The ICRC is meeting the needs of people fleeing the fighting: it is supporting temporary health posts along the roads. Up to 15 such posts have enabled the thousands of displaced people seeking refuge outside the city to be provided with drinking water and medicines.
On the other side of the river, in Kinshasa, the Red Cross of the Democratic Republic of the Congo has set up a triage centre with the help of the ICRC for the wounded and sick who manage to get across. It is staffed by about a dozen of the National Societys first-aid workers and an ICRC nurse, who treat minor injuries and ailments on the spot. More serious casualties are taken by the ICRC to the General Hospital in an ambulance loaned by the Belgian Red Cross.
In case other victims of the conflict in Brazzaville arrive, the ICRC is also providing medicines and other medical supplies to the General Hospital, where about a hundred beds have been specially prepared, and to two other Kinshasa hospitals.

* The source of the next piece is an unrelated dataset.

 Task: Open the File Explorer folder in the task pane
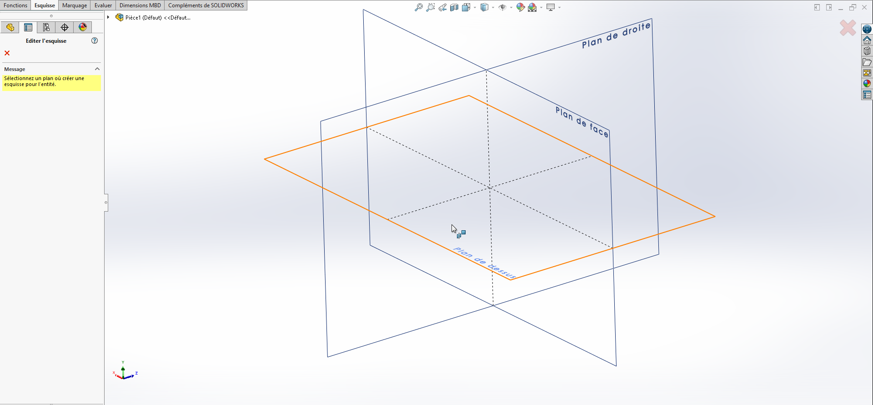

To date, it has transferred 45 people to hospital and is monitoring their progress.
Assistance is being ferried by barges across the river Congo from Kinshasa to Brazzaville several times a day. Fearing that the hostilities as yet centred in Brazzaville might spread to other parts of the country, the ICRC is considering every possible means of transporting humanitarian emergency aid further inland by river or otherwise. Its team has been increased and now consists of some 30 expatriates.